Exercise brief ->
Without the images, set down each entry exactly.

────

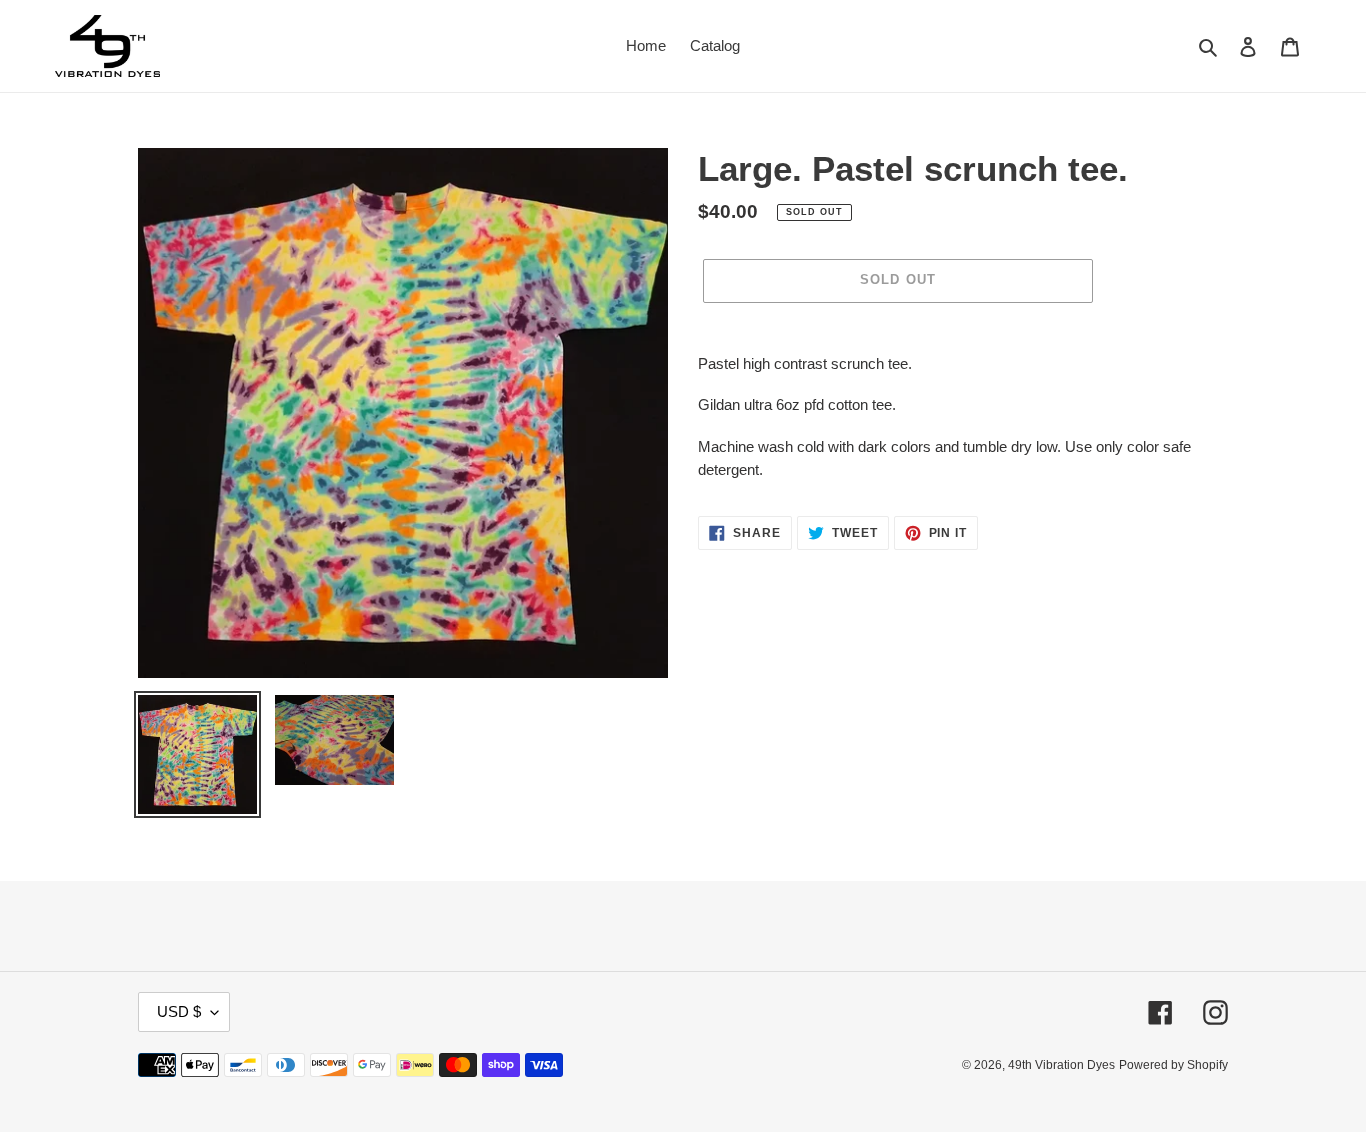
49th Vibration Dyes (1061, 1065)
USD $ (179, 1011)
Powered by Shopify (1173, 1065)
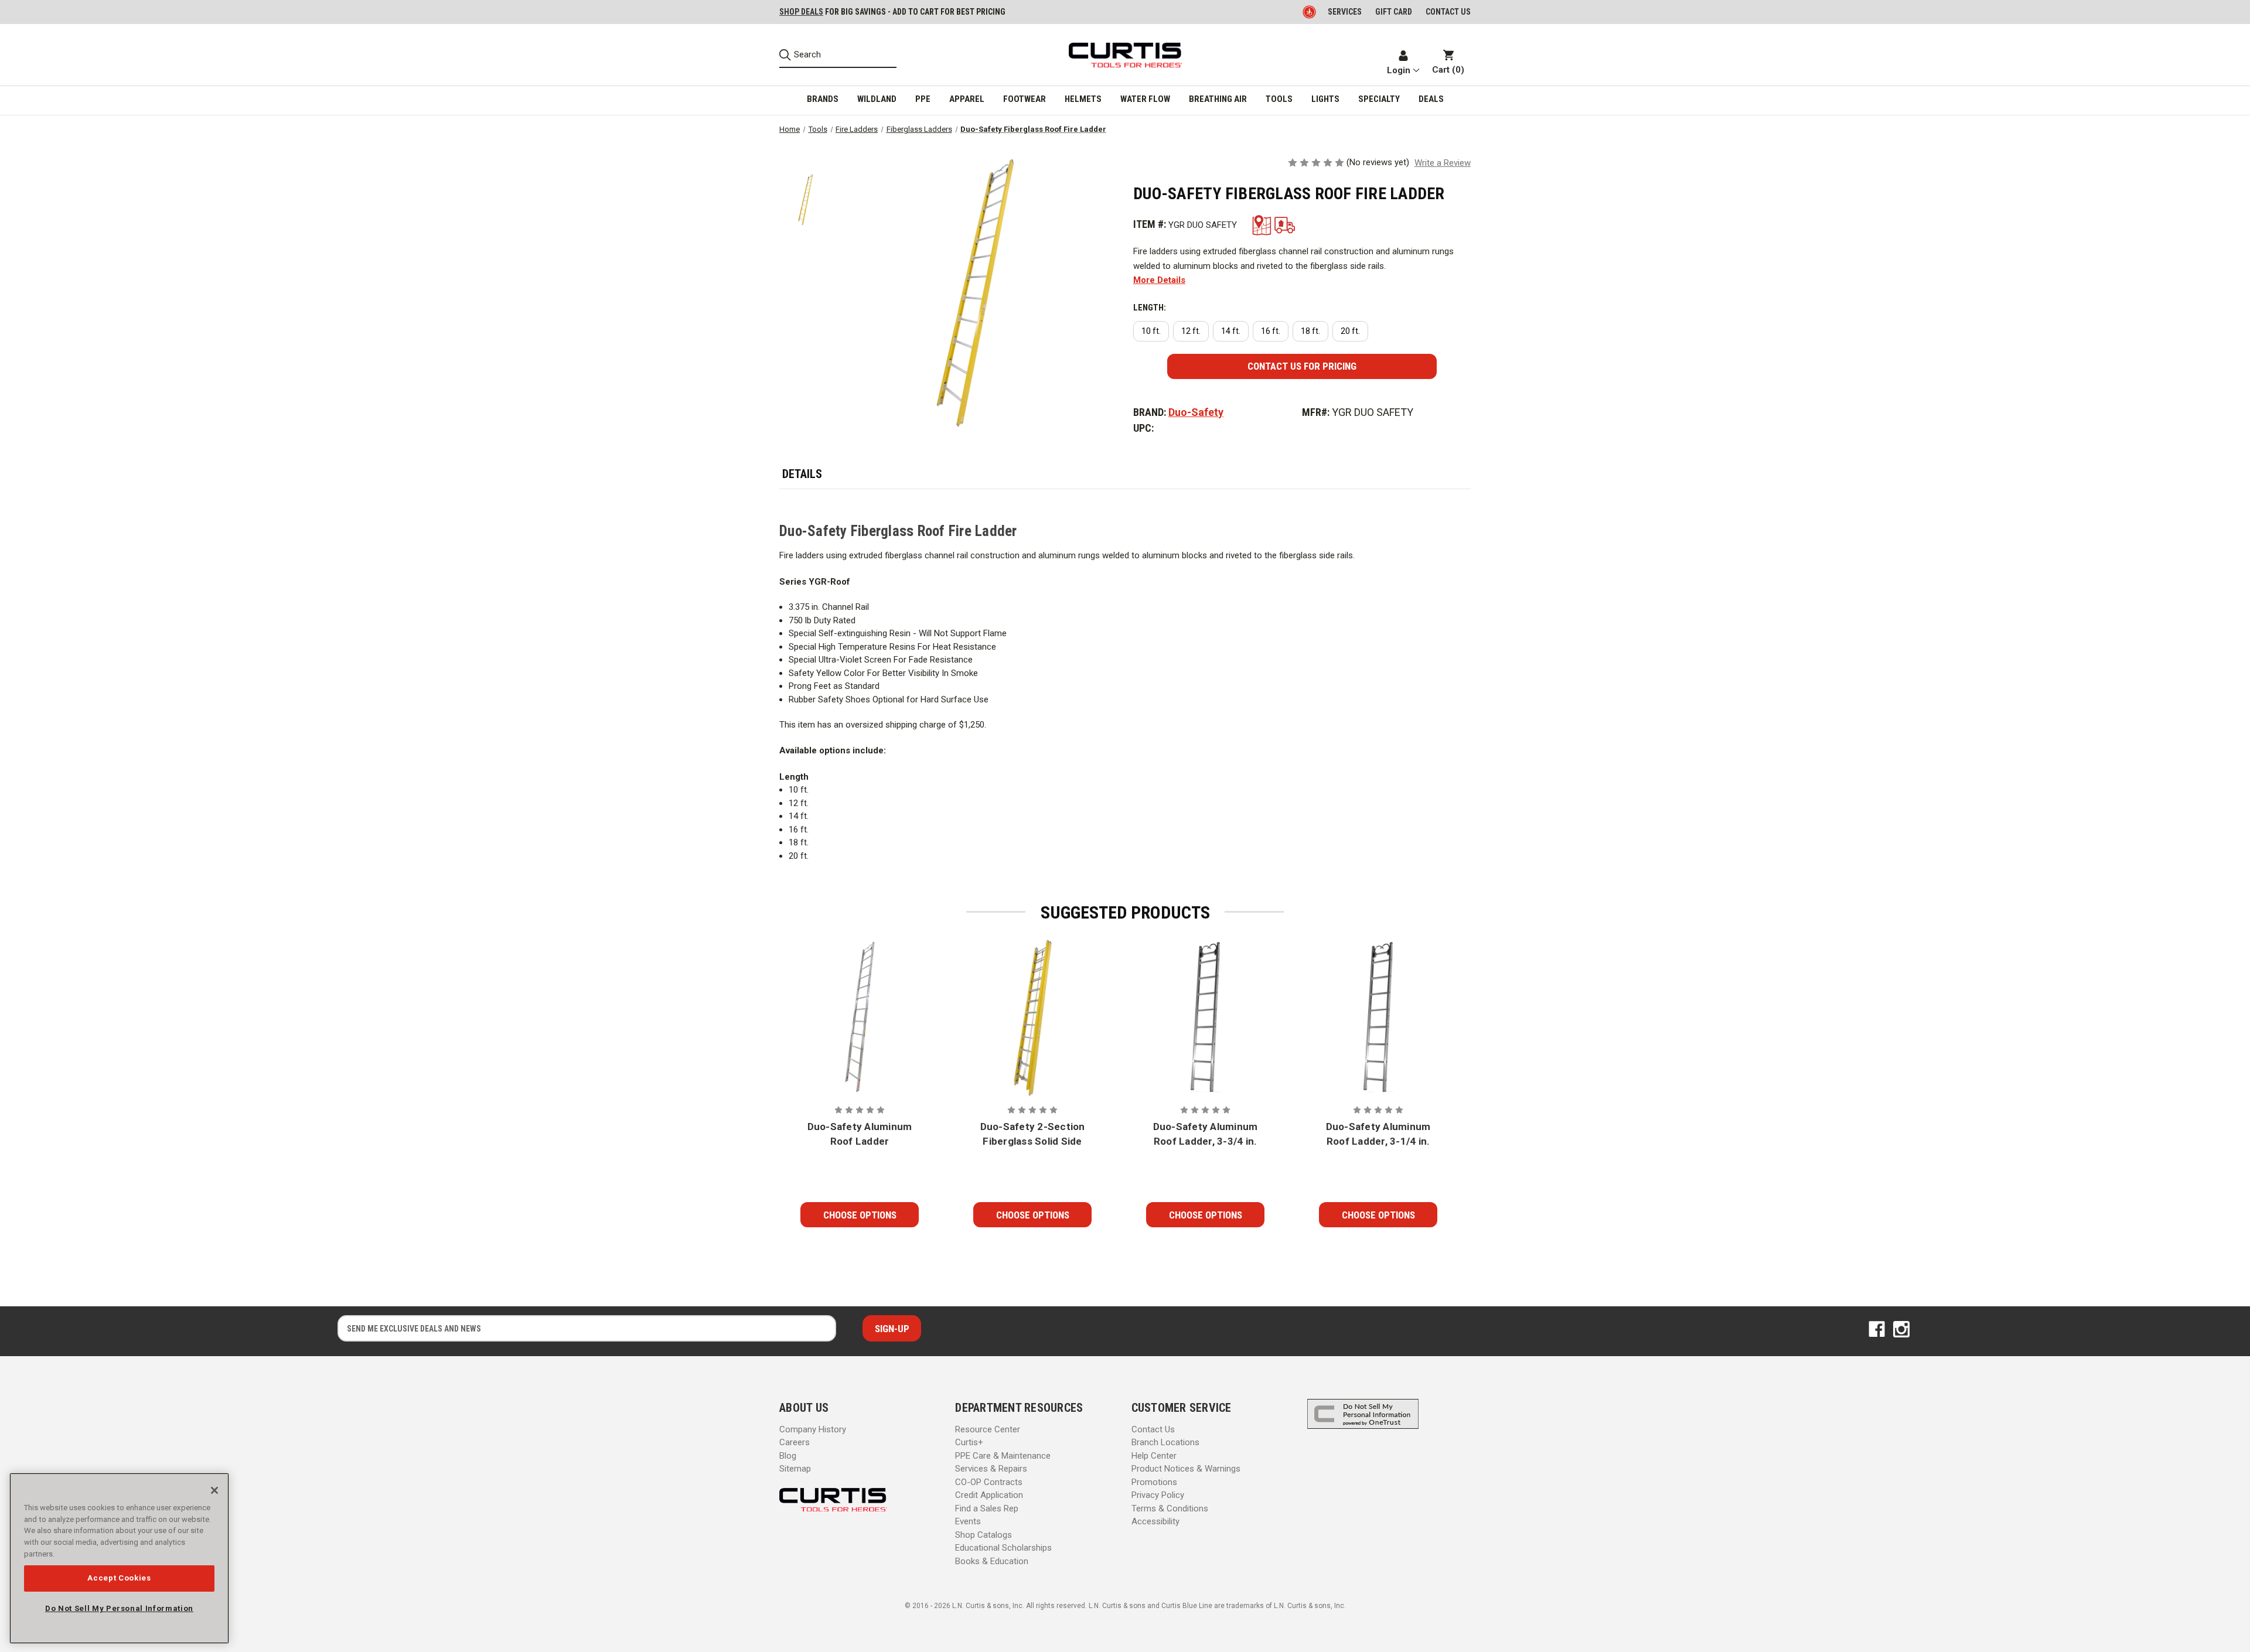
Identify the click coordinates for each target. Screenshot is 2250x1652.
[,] (859, 1017)
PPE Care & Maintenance (1003, 1455)
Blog (787, 1455)
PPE (922, 99)
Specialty (1379, 99)
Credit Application (989, 1495)
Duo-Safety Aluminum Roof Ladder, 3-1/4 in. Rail (1378, 1135)
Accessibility (1155, 1521)
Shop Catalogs (983, 1535)
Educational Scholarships (1003, 1547)
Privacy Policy (1157, 1495)
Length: (1149, 307)
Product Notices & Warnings (1185, 1468)
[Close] (214, 1490)
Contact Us (1153, 1429)
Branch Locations (1165, 1442)
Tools (1279, 99)
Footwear (1024, 99)
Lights (1325, 99)
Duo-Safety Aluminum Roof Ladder (859, 1134)
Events (968, 1521)
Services (1345, 11)
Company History (812, 1429)
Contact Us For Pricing (1301, 366)
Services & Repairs (991, 1468)
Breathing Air (1218, 99)
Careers (794, 1442)
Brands (822, 99)
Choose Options (859, 1215)
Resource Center (987, 1429)
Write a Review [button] (1442, 163)
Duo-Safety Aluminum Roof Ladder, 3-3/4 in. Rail (1205, 1135)
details (802, 474)
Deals (1431, 99)
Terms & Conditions (1169, 1508)
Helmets (1083, 99)
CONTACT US (1448, 11)
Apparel (966, 99)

────

Expected output ->
49th Vibration Dyes (1061, 1065)
USD $ (179, 1011)
Powered by Shopify (1173, 1065)
Identify the click coordinates for each target. Screenshot is 2250x1652.
[,] (859, 1017)
PPE Care & Maintenance (1003, 1455)
Blog (787, 1455)
PPE (922, 99)
Specialty (1379, 99)
Credit Application (989, 1495)
Duo-Safety Aluminum Roof Ladder, 3-1/4 in. Rail (1378, 1135)
Accessibility (1155, 1521)
Shop Catalogs (983, 1535)
Educational Scholarships (1003, 1547)
Privacy Policy (1157, 1495)
Length: (1149, 307)
Product Notices & Warnings (1185, 1468)
[Close] (214, 1490)
Contact Us (1153, 1429)
Branch Locations (1165, 1442)
Tools (1279, 99)
Footwear (1024, 99)
Lights (1325, 99)
Duo-Safety Aluminum Roof Ladder (859, 1134)
Events (968, 1521)
Services (1345, 11)
Company History (812, 1429)
Contact Us For Pricing (1301, 366)
Services & Repairs (991, 1468)
Breathing Air (1218, 99)
Careers (794, 1442)
Brands (822, 99)
Choose Options (859, 1215)
Resource Center (987, 1429)
Write a Review [button] (1442, 163)
Duo-Safety Aluminum Roof Ladder, 3-3/4 in. Rail (1205, 1135)
details (802, 474)
Deals (1431, 99)
Terms & Conditions (1169, 1508)
Helmets (1083, 99)
CONTACT US (1448, 11)
Apparel (966, 99)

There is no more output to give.